Designers talk about hospitality design trends at Penn1 in Manhattan
What does it take to excel in hospitality design? Interior Design Editor-in-Chief Cindy Allen recently brought together four distinguished designers to participate in a lively lecture titled “Wonder Women in Hospitality” at Penn1 in Manhattan. From infusing spaces with works of local artists to coloring interiors with textures and colors from the surrounding landscape, panelists shared the different approaches they take to achieve the primary goal – creating an unforgettable experience for guests.
They agreed that a hospitality background is not necessary to make an impact. “We weren’t typically doing hospitality; our spaces tend to be austere,” Dana Tang, a partner at Gluckman Tang Architects, who collaborated with Jennifer Johansson, CEO of EDG Design, on the Mii amo Resort in Sedona, Arizona, shared the story. INTERIOR DESIGN November cover But Tang’s approach to what she calls “reductive minimalism” fits right in, bringing life to a serene space that exudes warmth and a touch of luxury.
A behind-the-scenes look at stunning hospitality designs
Renewing the design of the spa to best reflect its surrounding environment
At the center of Mii amo, the sunken lounge seems to envelop those inside in the glow of the desert sun. “It was Dana’s idea to make a sunken lounge area out of the site of the former pool,” adds Johansson, who notes that she often leans toward a maximalist, layered aesthetic given her extensive experience designing hospitality projects. Part of this approach includes surveying the local landscape and, in this case, incorporating stunning red rock elements into the spa’s interiors.

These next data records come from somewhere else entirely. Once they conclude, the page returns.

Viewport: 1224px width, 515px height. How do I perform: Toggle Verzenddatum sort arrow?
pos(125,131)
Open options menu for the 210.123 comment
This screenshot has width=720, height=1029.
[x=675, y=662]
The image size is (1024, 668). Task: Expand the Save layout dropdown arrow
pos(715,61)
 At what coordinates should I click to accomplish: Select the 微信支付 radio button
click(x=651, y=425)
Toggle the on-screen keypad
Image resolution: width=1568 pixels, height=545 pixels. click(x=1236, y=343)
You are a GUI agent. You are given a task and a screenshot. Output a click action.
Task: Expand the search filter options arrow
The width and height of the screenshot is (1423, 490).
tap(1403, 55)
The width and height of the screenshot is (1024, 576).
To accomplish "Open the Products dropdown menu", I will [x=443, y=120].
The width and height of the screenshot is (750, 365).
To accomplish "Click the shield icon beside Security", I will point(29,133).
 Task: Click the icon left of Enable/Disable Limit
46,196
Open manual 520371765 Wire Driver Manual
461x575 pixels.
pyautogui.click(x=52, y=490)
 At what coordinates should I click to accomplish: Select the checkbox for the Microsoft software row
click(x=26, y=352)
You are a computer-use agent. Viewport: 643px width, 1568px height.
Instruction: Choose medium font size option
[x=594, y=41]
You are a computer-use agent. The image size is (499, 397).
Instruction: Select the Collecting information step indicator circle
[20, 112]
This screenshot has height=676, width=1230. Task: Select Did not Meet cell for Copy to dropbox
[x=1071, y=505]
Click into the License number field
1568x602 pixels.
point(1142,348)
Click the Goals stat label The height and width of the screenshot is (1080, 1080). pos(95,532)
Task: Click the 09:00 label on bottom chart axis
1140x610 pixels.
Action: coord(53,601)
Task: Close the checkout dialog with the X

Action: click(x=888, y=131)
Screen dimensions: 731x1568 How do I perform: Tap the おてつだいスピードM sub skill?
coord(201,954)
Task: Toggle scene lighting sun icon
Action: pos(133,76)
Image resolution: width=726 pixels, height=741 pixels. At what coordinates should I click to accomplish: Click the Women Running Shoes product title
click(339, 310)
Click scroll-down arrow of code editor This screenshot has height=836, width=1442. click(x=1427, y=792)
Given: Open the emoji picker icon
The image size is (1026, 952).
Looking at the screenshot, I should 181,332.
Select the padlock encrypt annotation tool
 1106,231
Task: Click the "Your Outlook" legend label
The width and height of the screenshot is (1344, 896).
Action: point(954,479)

Using local woods and materials, as well as a bold color palette, the area seems to blend into its desert landscape.
“We wanted to get people out into the landscape, and that’s the goal of hospitality,” Tang adds. The hotel, which opened in 2001 when spas were not common, offers a roadmap for ways to make what’s old new. “Most of what we did was try to frame the building and frame the landscape,” said Tang, who worked on the initial construction. “We still have that in mind for the renovation.” The renovated space, which now includes 23 guest rooms instead of just 16, provides guests with a road map to relaxation, evident in artwork that invites a focus inward.
Adaptive reuse at its best: inside the Hotel Marcel
On the East Coast, the Marcel Hotel in New Haven, Connecticut, is another hospitality project that takes advantage of an established structure with good bones. “It was a gift for this project to use them,” says Lara Moravec, partner at Dutch East Design. “But converting a former office building into a hotel and making it welcoming was a challenge.” The Brutalist building, designed by Marcel Breuer in 1970 as the headquarters of Armstrong Rubber Company, now stands as one of fewer than a dozen LEED Platinum-certified hotels in the country thanks to a deft redesign by Dutch East Design and architectural developer Bruce Becker. Baker + Baker.
“The building scared me,” Tang admits, pointing to its distinctive brutalist structure. To balance the striking exterior, the design team referenced Bauhaus aesthetics. Playful patterns and soft textures enliven the space, which features well-thought-out lighting and shades, allowing guests to escape the hustle and bustle of the city. The property is driven by contrasts: the lobby features a dark alcove space with an upstairs bar backed by perforated metal while the bright guest rooms include Anni Albers-inspired artwork by Brooklyn artisans, making for a welcoming mix.
Why understanding place matters to Lauren Rotet
Lauren Rotet, founder of her namesake studio, is no stranger to stunning hospitality designs. Not long ago, she led a renovation project at the original La Colombe d’Or in Houston, Texas, a private residential hotel turned boutique hotel in 1923, reviving the interiors with an open-air restaurant. In the expanded No. 3 Bar, Studio Rottet turned to the building’s existing woodwork to create moments of surprise, for example, painting a carved wooden entry corridor a dark green. With a gallery on the ground floor and a reflecting pool on the top floor of the building, La Colombe d’Or offers endless moments of exploration that clearly feel its place.
“Some of the things we think are important for hospitality are natural light, exposure to the landscape, and understanding where you are,” says Rottet. The studio’s diverse array of noteworthy projects reflect these ideals, offering guests what they came for – a truly unique experience.